Para consolidar a forte influência do jazz e da bossa nova, Olivia apresentou o projeto “Jazzy Stuff”, composto por dois CDs (2por2 e 12), lançados em 2004 e 2005 no Brasil, Japão e Espanha. No repertório, clássicos do jazz, bossa e rock, em versões inusitadas, com arranjos sofisticados para sua voz emocionante e envolvente.
Em seu quinto CD ( Full Bloom, 2007) a artista assinou novamente a produção musical, no estilo folk-rock, usando a tecnologia como parceira na aproximação entre a cantora e o compositor radicado no Texas, Frank Krischman.

“Só a musica faz” (Elefante-d – Tratore) é o sétimo da carreira e o terceiro registro autoral em CD de Olivia, e isso é um ótimo sinal. Pois confirma a expectativa de que alguns artistas independentes conseguem manter-se ativos e além disso, fazer música de boa qualidade. Alheio aos modismos e sucessos propositadamente fabricados que entopem a grande mídia, “Só a música faz” é a artista em seu compromisso firmado com sua própria estética musical. Este trabalho nos traz o registro de compositores pouco conhecidos do grande público como: Ligia Kas, José Luis Marmou, Monalisa Lins e a própria cantora, que abriu mão de regravar compositores consagrados da nossa música. Nada contra, obviamente, mas uma opção condizente com sua própria trajetória que começou em disco em 2000 com trabalho homônimo inteiramente autoral e prosseguiu em 2003 no álbum “Perto”, trazendo também composições inéditas, suas e de Paulo Preto, seu parceiro desde o primeiro CD.
Com linguagem moderna, marcado pela mistura de estilos e tendências, seu novo trabalho apresenta uma sonoridade tão singular quanto sua voz.

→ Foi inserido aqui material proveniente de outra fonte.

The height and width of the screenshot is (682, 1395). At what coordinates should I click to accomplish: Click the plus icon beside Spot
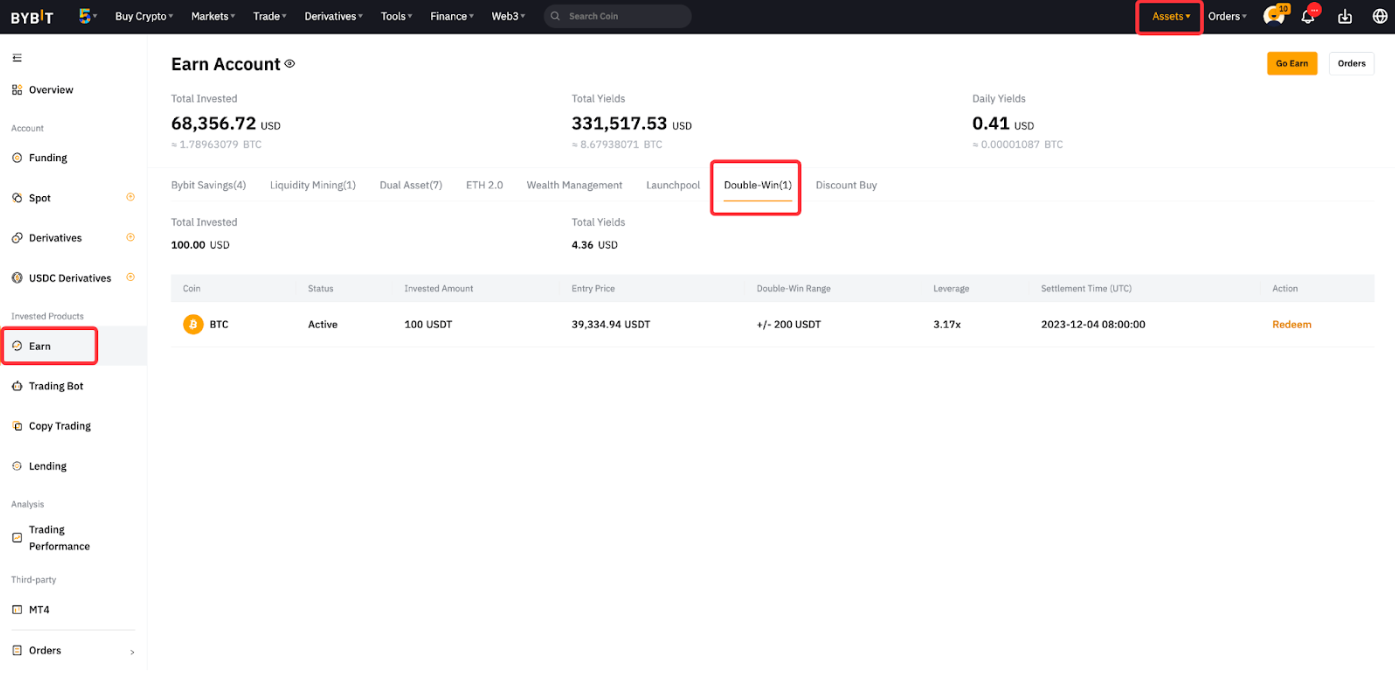pyautogui.click(x=130, y=197)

Em “Só a música faz” Olivia caminha por baladas, folk e rock, passeando também por ritmos brasileiros; traz harmonias bem elaboradas e belas melodias para cantar versos delicados e marcantes como em “Ausência”: “esse réptil silêncio que rasteja entre as poucas palavras ao chão e um suposto afeto sem perdão”.

Assim, este CD retrata a artista num momento especial de sua carreira. Com melodias agradáveis, letras singelas e produção refinada. Olivia, mais do que uma cantora da nova geração, revela-se artista.
(divulgação)
Para ouvir e contatos: Myspace e www.reverbnation.com/olivia

SÓ DÁ COCO NO VERÃO DE LONDRES

coco sumner

A filha de Sting, Eliot Pauline Styler Sumner, Coco Sumner, com sua banda I Blame Coco, está preparando seu álbum de estréia, sob contrato com a major Island Records/Universal.
Já conhecida na Inglaterra, Coco possui uma voz muito parecida com a do pai, como poderá ser percebido ao se ouvir a faixa The Constat, no site da banda.
Isso não importa muito para banda cujo som é descrito como ska, folk e punk, e cujas influências vão de Cole Porter a Dr Dre.
Pelas informações disponíveis não é possível perceber o real propósito da banda, Coco (Guitarra/Vocais) e seus parceiros Al Shux (Guitarra), Octave( Baixo) Ben Jones (Bateria) and Emlyn Maillard – teclados/sintetizador.
O que conta, no entanto, é que uma jovem bonita de 19 anos, com voz rouca e lembrando o visual de Malu Magalhães, tem feito sucesso neste verão de Londres. O material apresentado no site ou no youtube não é suficiente para atribuir alguma significação especial ou aumentar a expectativa para esse primeiro disco.